The decision to walk away came after a large group of Akzo Nobel shareholders led by hedge fund titan Elliott Advisors on Monday lost a bid in court to try to force Akzo’s boards to engage in talks with PPG.
A Dutch court on May 29 rejected a petition by Elliott, billionaire Paul Singer’s New York hedge fund, to force a shareholder vote on firing Burgmans. The fund claimed he was in “flagrant breach” of his duties to investors for rejecting PPG’s offers. The company reiterated its support for the chairman, saying Burgmans had played a crucial role in evaluating and rebuffing the latest bid.
Akzo has argued a PPG takeover would be bad for employees, that the companies’ cultures don’t mesh, that a deal faces antitrust risks and that Akzo should stay Dutch in the country’s national interest. Also in April, Akzo presented its case for remaining independent, offering shareholders 1.6 billion euros in extra dividends and detailing plans to sell or float its chemicals subsidiary, which represents a third of company sales and profits.
“The deal collapsed because Akzo Nobel just did not want it, and as long as the current management board and supervisory board are there, I don’t see that changing,’’ ABN Amro Bank analyst Mutlu Gundogan told Bloomberg. “It’s not a mega-surprise that PPG is withdrawing.”
In muted response, Akzo shares droped modestly by less than 2%, as investors had apparently priced in the decision given Akzo Nobel’s fierce opposition to a deal and strong poison pill protections in case PPG had decided to press ahead with a hostile bid. What is more interesting is that Akzo’s shares have held their gains even after the bid was dropped, suggesting expectations of further M&A in the company’s future.
Akzo Nobel said in a statement it would pursue a strategy of “accelerating sustainable growth and profitability and creating two focused, high-performing businesses.” As an alternative to a takeover, the Amsterdam-based company has proposed to hive off its chemicals business.

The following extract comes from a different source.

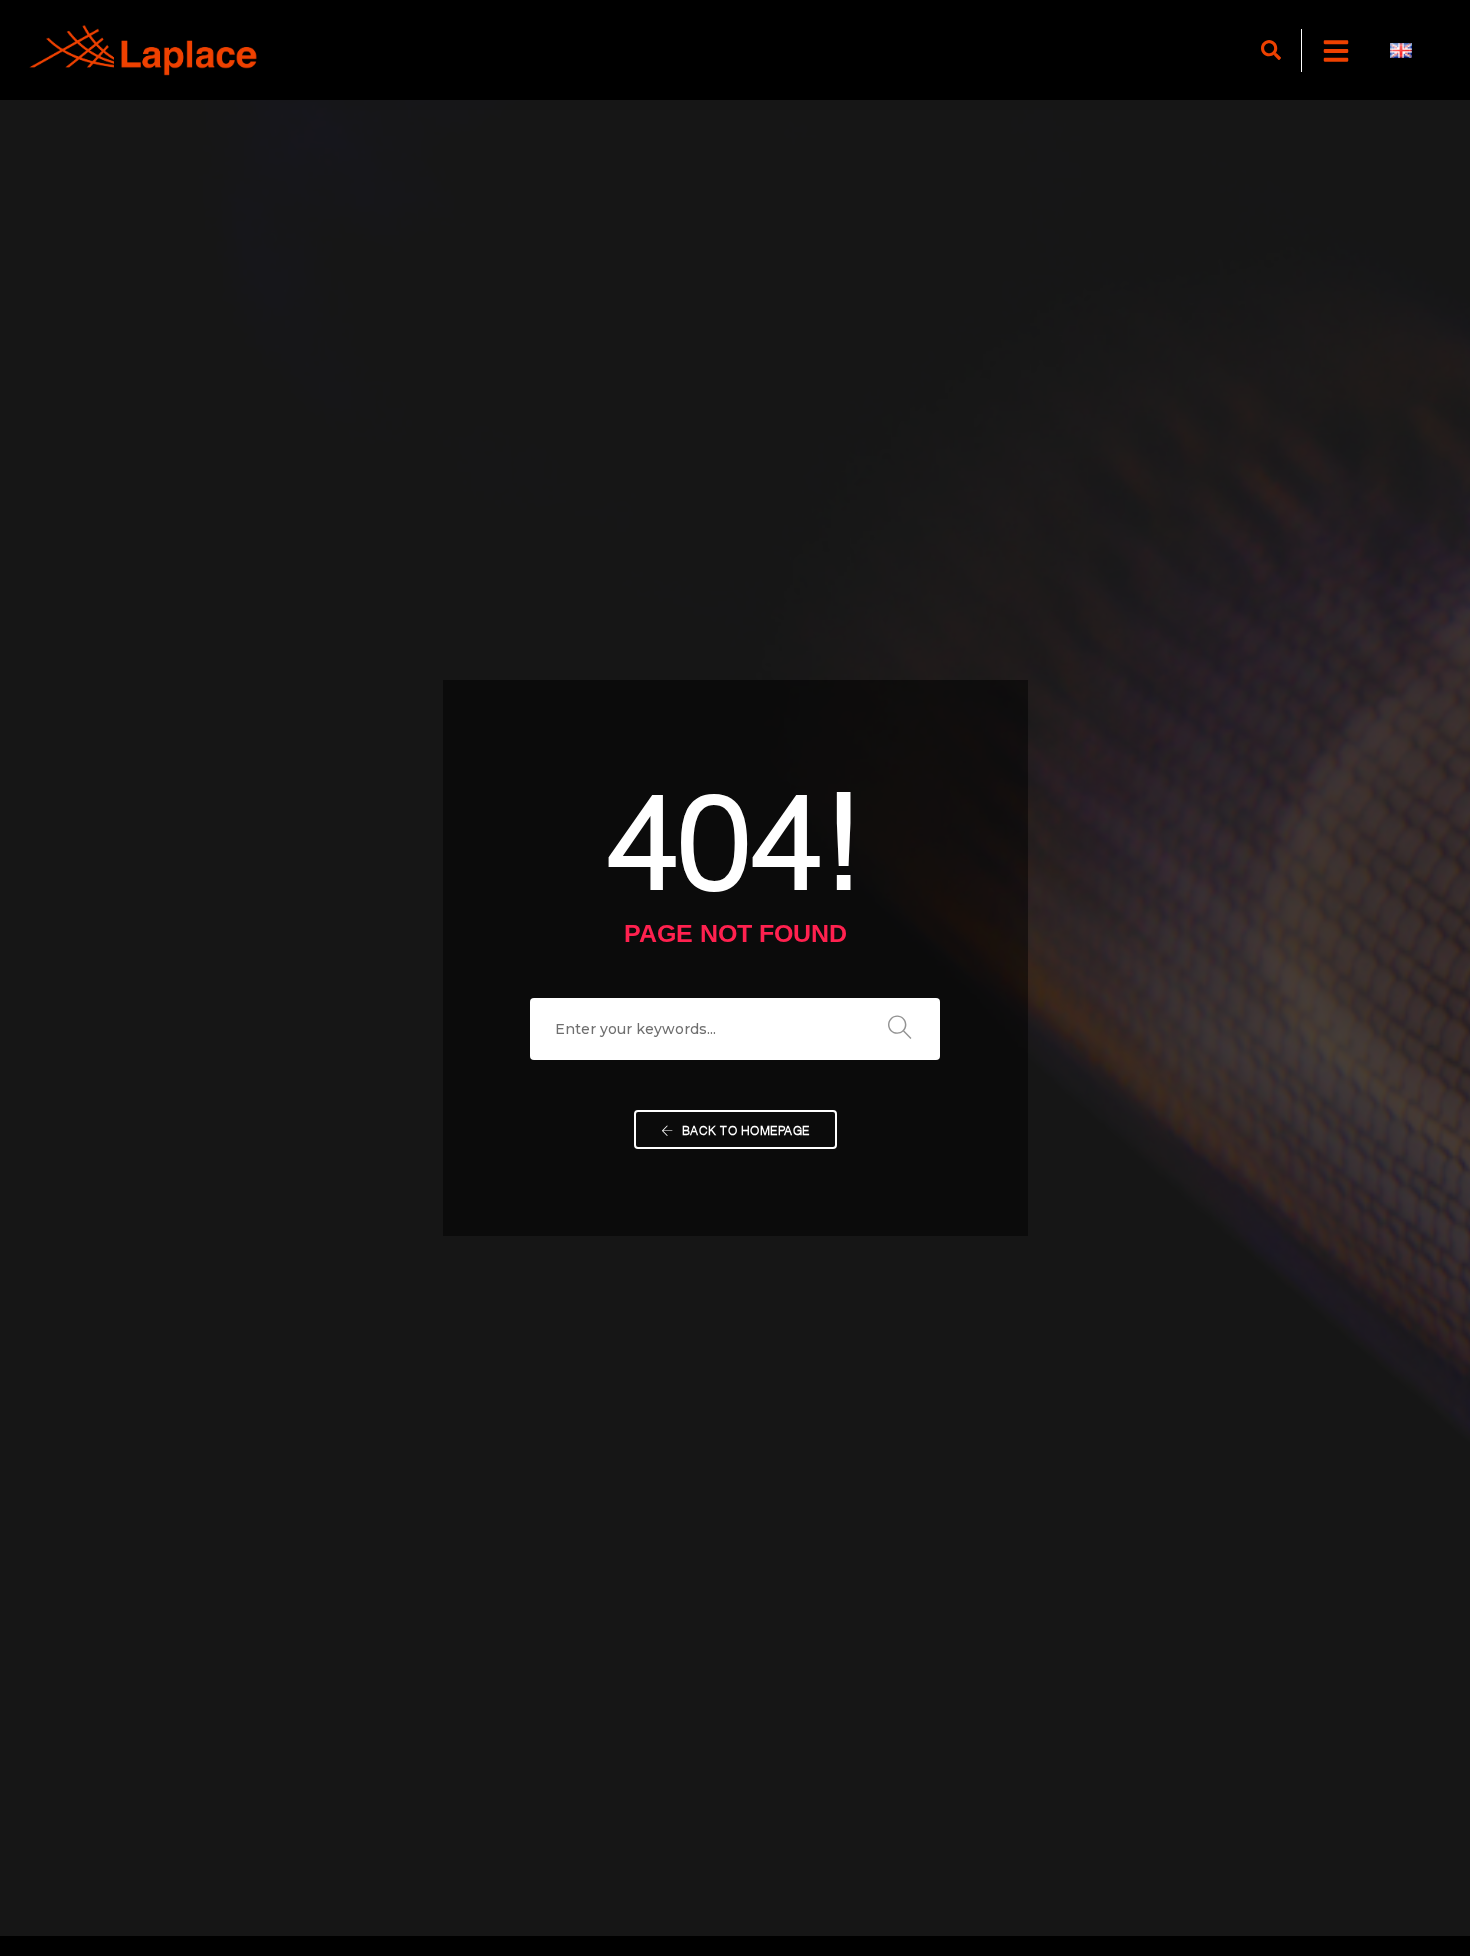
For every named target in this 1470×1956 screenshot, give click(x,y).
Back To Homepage (744, 1129)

PPG’s decision capped a frustrating three-month courtship. Akzo Nobel rejected the U.S. company’s third takeover bid May 8, defying pressure from shareholders such as Elliott Management Corp. to negotiate. McGarry flew to Rotterdam last month in an attempt to get talks under way. But Akzo Nobel CEO Ton Buechner and Burgmans were unwilling to negotiate during a 90-minute airport meeting.